]> git.ipfire.org Git - thirdparty/systemd.git/commitdiff
Revert "core: do not leak mount for credentials directory if mount namespace is enabled"
authorYu Watanabe <watanabe.yu+github@gmail.com>
Fri, 25 Aug 2023 06:54:52 +0000 (15:54 +0900)
committerYu Watanabe <watanabe.yu+github@gmail.com>
Wed, 6 Sep 2023 15:53:28 +0000 (00:53 +0900)
This reverts commits
9ae3624889b98f75efa6fd0c5f4b4de3eaf328d4
  "test-execute: add tests for credentials directory with mount namespace"↲
94fe4cf2557d1f70f20ee02d32f4c2ae6bc1fb3f
  "core: do not leak mount for credentials directory if mount namespace is enabled",
7241b9cd72d6e6079d5140cf24c34e78d3cf43cc
  "core/credential: make setup_credentials() return path to credentials directory",
fbaf3b23ae4aa79110ebd37aada70ce6a044c692
  "core: set $CREDENTIALS_DIRECTORY only when we set up credentials"

Before the commits, credentials directory set up on ExecStart= was kept
on e.g. ExecStop=. But, with the changes, if a service requests a
private mount namespace, the credentials directory is discarded after
ExecStart= is finished.

Let's revert the change, and find better way later.
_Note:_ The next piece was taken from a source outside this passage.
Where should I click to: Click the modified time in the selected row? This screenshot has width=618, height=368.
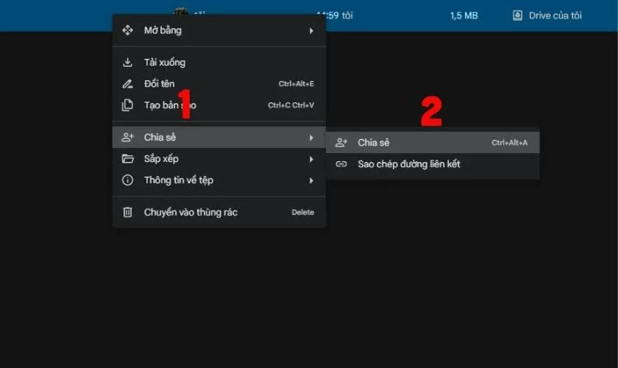click(335, 15)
Addresses the post-merge comment
https://github.com/systemd/systemd/pull/28787#issuecomment-1690614202.

12 files changed:
src/core/credential.c
src/core/credential.h
src/core/execute.c
src/core/namespace.c
src/core/namespace.h
src/test/test-execute.c
src/test/test-namespace.c
src/test/test-ns.c
test/test-execute/exec-load-credential-with-mount-namespace.service [deleted file]
test/test-execute/exec-load-credential-with-seccomp.service [deleted file]
test/test-execute/exec-set-credential-with-mount-namespace.service [deleted file]
test/test-execute/exec-set-credential-with-seccomp.service [deleted file]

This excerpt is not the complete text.